- Opening Delimiter -

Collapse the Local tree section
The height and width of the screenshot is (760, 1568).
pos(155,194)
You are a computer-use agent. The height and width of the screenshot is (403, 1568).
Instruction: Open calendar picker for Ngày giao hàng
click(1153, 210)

- Closing Delimiter -

- _Prompt_: The line containing "Instruction: Open calendar" marks the start. Repeat it and every line after it to the end of the listing above, exactly.

- _Exercise output_:
Instruction: Open calendar picker for Ngày giao hàng
click(1153, 210)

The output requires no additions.